YOUR INSTRUCTIONS: Wherever the string "computer" shows up in the records below, return that line.

EXERCISE DATA:
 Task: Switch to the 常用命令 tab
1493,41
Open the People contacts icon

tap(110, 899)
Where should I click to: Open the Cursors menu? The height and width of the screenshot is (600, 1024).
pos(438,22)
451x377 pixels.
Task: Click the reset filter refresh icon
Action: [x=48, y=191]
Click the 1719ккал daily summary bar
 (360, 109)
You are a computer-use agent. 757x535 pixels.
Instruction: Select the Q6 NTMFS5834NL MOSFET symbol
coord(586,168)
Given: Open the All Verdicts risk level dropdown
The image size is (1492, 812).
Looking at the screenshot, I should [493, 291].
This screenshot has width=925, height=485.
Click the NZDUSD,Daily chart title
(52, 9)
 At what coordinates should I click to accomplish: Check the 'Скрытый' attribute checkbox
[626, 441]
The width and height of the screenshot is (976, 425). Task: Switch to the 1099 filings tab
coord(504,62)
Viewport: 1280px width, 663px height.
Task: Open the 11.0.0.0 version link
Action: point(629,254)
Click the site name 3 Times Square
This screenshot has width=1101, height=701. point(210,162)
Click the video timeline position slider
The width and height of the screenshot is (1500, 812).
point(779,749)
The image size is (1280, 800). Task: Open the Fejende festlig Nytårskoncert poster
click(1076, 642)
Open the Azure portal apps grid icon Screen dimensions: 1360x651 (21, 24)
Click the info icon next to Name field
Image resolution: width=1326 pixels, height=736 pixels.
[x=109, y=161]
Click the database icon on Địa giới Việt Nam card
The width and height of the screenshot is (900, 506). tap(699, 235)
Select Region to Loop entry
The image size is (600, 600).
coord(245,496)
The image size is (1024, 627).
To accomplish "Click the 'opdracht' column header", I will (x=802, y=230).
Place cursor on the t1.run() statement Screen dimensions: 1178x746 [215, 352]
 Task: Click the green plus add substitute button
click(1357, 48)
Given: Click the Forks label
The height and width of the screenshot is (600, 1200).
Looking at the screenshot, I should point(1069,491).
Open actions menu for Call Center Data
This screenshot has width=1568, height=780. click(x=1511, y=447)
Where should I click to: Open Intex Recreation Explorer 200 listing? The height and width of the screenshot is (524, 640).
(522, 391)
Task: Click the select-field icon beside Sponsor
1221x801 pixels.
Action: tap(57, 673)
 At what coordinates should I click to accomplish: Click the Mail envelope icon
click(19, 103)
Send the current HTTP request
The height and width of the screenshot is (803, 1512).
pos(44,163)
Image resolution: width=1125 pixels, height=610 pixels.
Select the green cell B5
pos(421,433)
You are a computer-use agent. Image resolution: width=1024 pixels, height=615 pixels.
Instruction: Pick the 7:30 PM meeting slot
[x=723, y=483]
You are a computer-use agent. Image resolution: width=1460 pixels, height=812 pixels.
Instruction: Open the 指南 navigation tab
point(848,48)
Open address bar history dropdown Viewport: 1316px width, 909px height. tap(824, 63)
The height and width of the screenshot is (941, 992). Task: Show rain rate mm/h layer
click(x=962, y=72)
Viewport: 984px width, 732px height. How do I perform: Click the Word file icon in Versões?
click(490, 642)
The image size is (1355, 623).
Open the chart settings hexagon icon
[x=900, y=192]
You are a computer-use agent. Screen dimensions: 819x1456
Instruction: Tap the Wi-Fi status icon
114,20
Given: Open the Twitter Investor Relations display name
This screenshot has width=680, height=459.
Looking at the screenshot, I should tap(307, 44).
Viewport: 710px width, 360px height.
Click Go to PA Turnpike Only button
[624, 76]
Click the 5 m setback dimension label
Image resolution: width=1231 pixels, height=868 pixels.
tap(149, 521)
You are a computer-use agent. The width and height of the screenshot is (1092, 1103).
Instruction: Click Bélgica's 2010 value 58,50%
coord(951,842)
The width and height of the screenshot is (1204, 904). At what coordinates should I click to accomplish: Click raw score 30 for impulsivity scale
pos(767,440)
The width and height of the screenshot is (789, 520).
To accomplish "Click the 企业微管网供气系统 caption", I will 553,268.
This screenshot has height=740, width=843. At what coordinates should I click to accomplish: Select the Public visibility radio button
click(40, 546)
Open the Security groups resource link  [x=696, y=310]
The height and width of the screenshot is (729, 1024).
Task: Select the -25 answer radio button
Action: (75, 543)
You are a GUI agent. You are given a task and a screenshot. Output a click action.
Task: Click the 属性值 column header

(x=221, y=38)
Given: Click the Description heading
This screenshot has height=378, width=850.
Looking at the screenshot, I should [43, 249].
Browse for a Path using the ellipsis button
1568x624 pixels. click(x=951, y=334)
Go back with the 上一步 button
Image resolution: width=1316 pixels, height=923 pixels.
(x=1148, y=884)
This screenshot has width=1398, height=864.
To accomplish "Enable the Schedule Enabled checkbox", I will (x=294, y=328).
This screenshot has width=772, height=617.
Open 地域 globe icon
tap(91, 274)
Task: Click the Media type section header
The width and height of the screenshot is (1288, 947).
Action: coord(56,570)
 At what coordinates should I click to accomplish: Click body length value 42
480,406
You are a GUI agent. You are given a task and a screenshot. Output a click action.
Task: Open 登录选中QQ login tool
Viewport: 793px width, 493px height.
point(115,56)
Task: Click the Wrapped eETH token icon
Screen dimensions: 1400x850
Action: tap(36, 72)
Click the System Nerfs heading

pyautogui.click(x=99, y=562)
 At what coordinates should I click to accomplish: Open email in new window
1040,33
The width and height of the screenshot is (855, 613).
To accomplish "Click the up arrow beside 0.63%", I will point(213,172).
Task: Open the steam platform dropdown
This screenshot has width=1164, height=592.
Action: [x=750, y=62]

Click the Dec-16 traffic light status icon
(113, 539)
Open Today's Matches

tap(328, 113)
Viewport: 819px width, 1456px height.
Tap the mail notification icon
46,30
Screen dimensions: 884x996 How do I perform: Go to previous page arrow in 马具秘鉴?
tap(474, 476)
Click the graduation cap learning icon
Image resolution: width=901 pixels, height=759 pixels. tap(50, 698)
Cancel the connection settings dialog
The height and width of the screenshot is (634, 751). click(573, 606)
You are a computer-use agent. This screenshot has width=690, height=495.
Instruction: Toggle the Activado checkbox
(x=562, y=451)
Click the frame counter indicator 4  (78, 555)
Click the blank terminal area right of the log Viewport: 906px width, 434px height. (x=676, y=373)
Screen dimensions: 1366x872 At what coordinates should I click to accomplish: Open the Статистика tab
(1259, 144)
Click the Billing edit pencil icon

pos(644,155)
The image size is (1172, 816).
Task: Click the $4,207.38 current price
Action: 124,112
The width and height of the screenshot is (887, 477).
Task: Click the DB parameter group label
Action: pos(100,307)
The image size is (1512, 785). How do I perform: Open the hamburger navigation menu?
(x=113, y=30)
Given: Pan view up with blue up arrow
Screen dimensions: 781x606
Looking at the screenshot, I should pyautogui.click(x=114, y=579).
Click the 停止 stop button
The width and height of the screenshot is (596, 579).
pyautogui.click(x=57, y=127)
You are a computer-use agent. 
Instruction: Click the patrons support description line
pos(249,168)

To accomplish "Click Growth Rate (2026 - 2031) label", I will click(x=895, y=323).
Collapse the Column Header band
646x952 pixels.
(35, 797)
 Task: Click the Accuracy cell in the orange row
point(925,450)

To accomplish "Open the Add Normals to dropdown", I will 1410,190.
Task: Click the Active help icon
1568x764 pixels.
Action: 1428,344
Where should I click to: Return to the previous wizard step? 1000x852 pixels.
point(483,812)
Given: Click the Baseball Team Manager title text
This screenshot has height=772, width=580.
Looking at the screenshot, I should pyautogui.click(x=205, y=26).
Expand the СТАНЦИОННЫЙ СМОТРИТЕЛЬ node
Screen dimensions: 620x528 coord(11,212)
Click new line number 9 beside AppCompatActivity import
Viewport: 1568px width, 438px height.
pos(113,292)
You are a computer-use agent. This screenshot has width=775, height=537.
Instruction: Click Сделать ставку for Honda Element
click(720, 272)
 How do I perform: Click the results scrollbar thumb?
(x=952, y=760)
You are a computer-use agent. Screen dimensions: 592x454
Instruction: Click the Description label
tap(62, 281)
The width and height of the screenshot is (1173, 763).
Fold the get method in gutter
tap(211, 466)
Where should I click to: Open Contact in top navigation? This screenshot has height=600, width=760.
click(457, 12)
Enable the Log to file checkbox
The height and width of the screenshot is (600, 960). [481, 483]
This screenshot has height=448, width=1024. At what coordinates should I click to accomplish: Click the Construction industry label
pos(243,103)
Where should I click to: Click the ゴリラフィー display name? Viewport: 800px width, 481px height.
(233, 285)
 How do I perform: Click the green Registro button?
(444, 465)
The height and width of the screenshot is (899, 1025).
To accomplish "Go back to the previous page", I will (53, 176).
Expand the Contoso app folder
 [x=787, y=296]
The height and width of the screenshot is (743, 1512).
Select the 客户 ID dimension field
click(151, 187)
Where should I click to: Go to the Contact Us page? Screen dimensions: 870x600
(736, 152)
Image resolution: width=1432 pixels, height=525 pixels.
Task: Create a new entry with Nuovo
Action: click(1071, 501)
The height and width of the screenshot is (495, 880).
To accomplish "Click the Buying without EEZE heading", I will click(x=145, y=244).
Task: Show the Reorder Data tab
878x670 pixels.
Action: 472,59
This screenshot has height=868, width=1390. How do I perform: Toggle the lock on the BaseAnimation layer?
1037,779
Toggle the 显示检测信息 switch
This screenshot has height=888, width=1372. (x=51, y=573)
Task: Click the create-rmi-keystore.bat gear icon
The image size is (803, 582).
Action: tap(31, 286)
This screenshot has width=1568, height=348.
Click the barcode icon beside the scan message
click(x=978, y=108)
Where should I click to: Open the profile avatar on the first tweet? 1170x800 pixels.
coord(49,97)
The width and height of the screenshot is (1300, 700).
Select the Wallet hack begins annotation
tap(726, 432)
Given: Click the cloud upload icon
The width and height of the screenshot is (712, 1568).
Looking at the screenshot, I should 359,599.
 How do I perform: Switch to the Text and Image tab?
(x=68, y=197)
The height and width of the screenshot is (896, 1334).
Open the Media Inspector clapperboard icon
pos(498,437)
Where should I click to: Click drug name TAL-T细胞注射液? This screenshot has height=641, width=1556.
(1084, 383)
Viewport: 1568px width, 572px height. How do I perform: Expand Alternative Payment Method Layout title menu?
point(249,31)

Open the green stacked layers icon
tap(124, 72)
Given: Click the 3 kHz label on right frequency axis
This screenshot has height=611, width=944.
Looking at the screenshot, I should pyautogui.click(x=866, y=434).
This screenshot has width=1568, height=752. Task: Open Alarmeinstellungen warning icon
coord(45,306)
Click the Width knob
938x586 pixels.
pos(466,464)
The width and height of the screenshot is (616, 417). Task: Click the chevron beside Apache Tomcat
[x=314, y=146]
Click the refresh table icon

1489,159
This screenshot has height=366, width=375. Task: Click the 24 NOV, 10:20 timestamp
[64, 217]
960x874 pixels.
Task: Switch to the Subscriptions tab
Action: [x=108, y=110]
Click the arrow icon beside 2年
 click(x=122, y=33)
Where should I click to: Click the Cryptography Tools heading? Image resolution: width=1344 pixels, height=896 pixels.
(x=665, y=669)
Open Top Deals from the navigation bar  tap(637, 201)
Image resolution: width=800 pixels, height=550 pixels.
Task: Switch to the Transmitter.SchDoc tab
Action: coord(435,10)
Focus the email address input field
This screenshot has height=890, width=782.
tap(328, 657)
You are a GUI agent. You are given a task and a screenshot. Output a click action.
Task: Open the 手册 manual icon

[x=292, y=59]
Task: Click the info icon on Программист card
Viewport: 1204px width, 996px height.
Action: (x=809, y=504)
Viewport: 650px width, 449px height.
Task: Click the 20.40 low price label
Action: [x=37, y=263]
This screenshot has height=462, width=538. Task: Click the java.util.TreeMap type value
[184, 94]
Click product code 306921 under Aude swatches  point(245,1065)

TASK SOLUTION:
You are a computer-use agent. 757x535 pixels.
You are a computer-use agent. Image resolution: width=1024 pixels, height=615 pixels.
You are a computer-use agent. Image resolution: width=1460 pixels, height=812 pixels.
You are a computer-use agent. Screen dimensions: 819x1456
You are a computer-use agent. The width and height of the screenshot is (1092, 1103).
You are a computer-use agent. This screenshot has width=690, height=495.
You are a computer-use agent. 
You are a computer-use agent. This screenshot has width=775, height=537.
You are a computer-use agent. Screen dimensions: 592x454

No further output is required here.